Basically, if we look setImmediate solves a very common problem that exists with setTimeout which is the 4 ms per callback resolution with HTML5 browsers today.


Node.js has a method process.nextTick which already gave developers a hard time understanding its actual working and use-case. We won't be going into much detail about it here. Though brefiely what it does is executes a callback before the next cycle of event loop.

node.js introduced setImmediate in the v0.9 and with a purpose just opposite to that of process.nextTick. Also opposite to its name, setImmediate executes a callback on the next cycle of the event loop and yeilds back to the event loop for any I/O. Looks confusing right, mainly due to the names.

Need for setImmediate():

Lets make a dive few years back, browsers then were trying to maximize the number of callbacks per second that JavaScript could recieve through the setTimeout and setInterval API's. Though that greatly hampered the power consumption and increased the CPU utilization inturn decreasing performance. HTML5 even recommended to have 250 callbacks per second compared to the HTML4 version of 64 callbacks per second.

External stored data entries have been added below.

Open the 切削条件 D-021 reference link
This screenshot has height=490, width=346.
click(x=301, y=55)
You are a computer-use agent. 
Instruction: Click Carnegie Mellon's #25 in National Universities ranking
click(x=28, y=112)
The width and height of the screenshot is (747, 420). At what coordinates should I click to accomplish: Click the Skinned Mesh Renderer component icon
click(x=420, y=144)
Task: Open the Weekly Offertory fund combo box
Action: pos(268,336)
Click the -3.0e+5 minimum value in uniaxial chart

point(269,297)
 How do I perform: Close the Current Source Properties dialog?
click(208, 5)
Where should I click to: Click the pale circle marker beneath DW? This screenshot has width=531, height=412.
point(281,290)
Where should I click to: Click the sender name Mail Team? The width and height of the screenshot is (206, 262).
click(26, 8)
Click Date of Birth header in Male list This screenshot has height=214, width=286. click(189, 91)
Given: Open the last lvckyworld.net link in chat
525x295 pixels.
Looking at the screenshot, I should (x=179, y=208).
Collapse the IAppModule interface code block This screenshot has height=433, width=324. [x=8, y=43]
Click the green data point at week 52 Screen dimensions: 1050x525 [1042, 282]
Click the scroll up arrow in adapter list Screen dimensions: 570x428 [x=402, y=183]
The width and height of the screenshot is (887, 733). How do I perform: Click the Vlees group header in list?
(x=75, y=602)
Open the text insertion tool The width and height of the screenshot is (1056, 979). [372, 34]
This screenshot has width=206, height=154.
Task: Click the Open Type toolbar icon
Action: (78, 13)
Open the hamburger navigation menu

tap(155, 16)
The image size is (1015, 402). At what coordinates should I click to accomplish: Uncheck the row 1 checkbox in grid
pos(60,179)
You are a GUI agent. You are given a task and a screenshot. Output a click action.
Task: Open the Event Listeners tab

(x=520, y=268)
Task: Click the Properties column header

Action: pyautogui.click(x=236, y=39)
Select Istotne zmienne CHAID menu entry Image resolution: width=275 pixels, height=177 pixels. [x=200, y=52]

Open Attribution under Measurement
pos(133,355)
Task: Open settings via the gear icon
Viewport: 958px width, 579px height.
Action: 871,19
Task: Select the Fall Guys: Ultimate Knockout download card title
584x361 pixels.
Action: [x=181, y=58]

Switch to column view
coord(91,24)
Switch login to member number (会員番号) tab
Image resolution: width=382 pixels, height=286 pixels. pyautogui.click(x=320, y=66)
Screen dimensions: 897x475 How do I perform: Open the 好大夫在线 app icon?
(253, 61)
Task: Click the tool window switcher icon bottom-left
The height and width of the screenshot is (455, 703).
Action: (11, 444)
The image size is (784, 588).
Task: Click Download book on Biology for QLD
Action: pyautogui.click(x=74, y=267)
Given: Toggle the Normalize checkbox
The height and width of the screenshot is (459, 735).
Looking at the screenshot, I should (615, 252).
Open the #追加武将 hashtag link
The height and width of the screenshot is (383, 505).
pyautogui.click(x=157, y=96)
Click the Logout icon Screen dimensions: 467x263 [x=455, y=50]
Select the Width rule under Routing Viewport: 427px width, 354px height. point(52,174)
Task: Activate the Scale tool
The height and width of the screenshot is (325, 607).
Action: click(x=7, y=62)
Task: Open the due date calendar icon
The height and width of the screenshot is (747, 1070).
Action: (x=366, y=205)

What setImmediate has done on browsers is to allow developers to break from long running tasks and recieve a callback as soon as the browser finishes executing any pending work on its event loop, thus increasing the CPU utilization without effecting the power consumption.

Surprisingly, the method has faced alot of oppose outside of Microsoft which is the only one who has implemented in their IE browsers. Mozilla and WebKit both seem reluctant to make it a standard with arguments that are already being debated by the community.

Will be interesting to see what shape does it take, till then tada. Let me know what you guys think about setImmediate.